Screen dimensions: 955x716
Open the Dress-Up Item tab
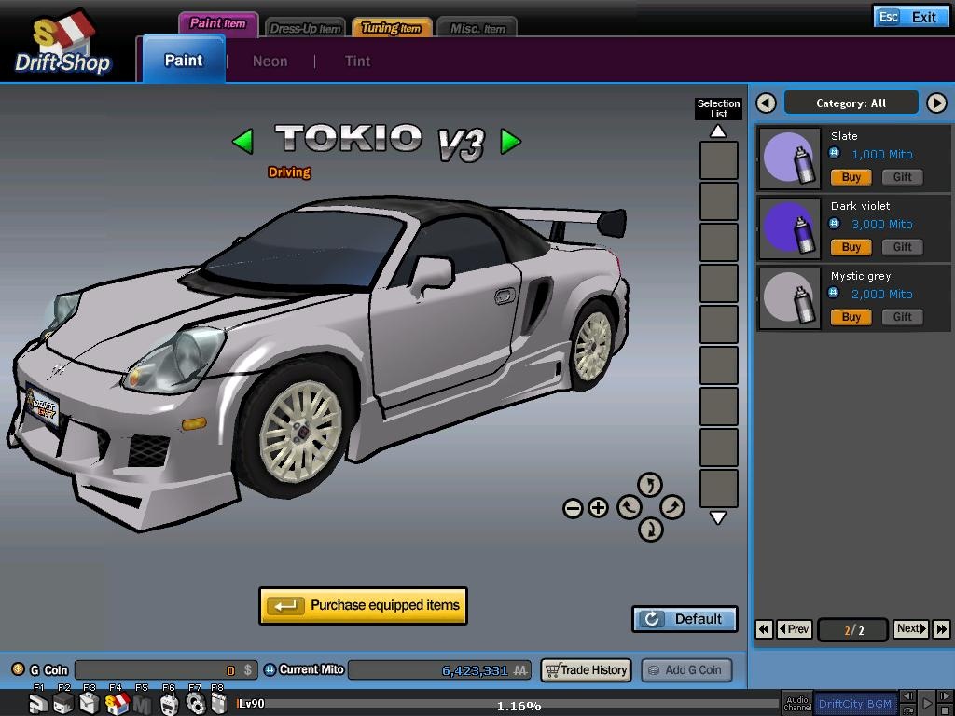tap(306, 28)
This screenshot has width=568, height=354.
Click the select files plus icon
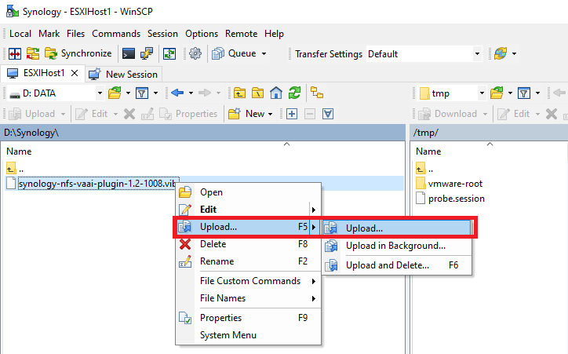[x=291, y=114]
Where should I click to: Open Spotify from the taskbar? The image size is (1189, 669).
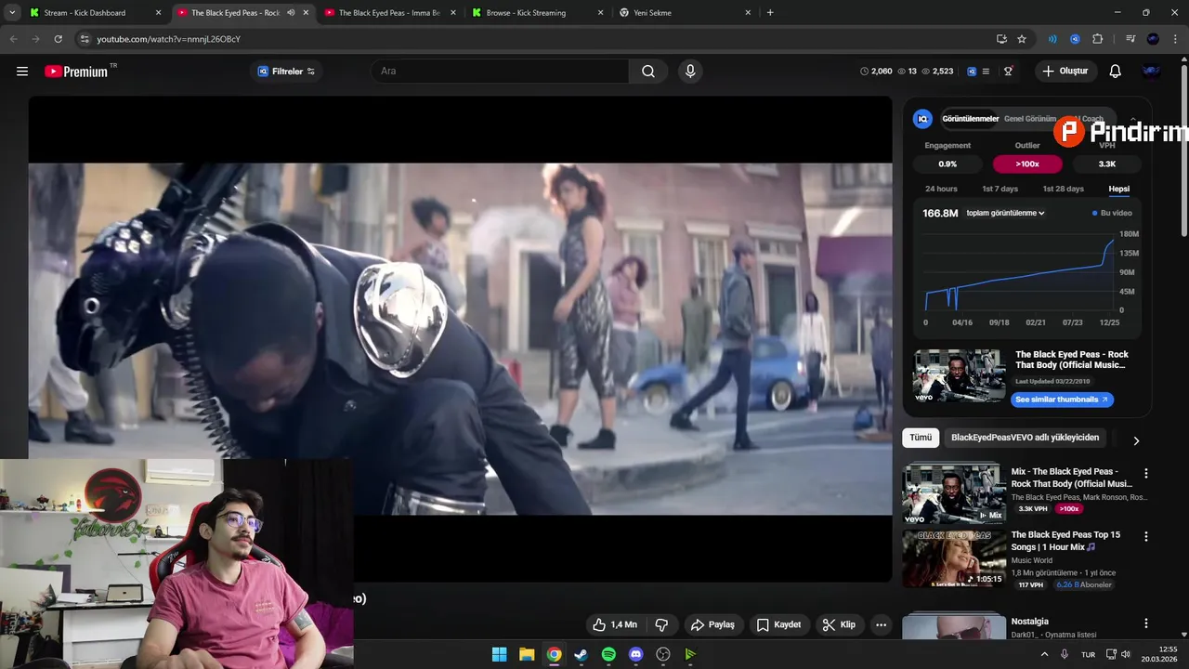point(608,654)
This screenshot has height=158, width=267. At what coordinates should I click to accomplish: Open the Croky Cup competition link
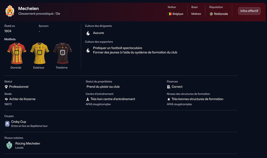19,122
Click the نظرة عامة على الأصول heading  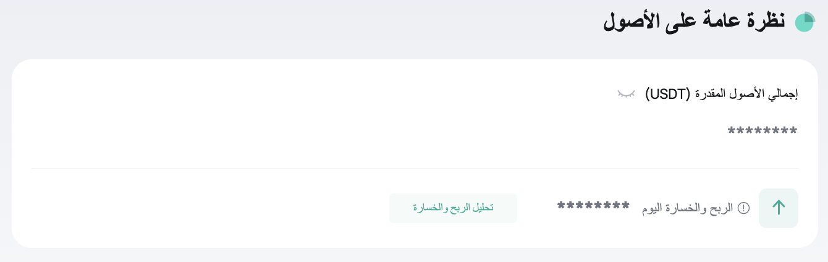[694, 21]
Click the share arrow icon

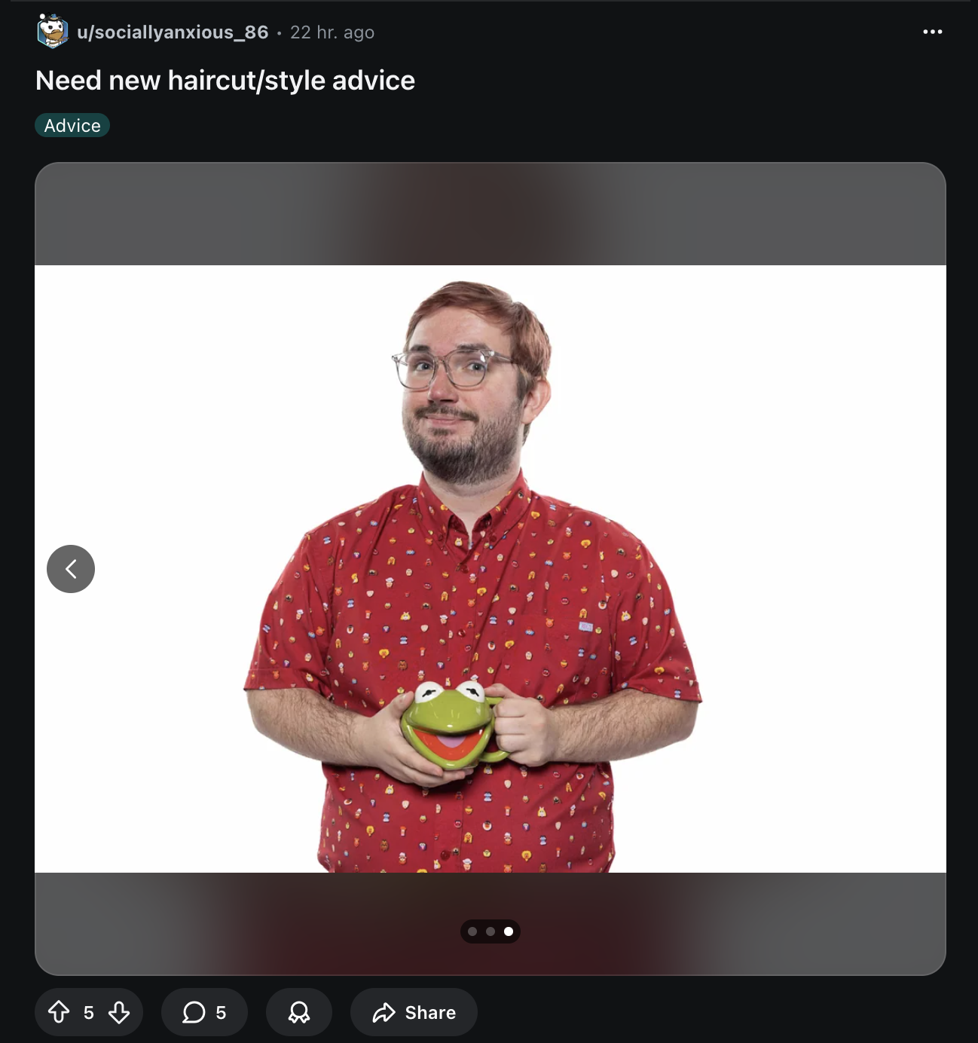point(384,1012)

◆ **EXERCISE OBJECTIVE**: Return every line of the items above that contains the word "should", treating uppercase and lowercase letters as different.

◆ **REPLY**:
Where should I click to: Open Spotify from the taskbar? The image size is (1189, 669).
This screenshot has height=158, width=267. At what coordinates should I click to accomplish: Open the Croky Cup competition link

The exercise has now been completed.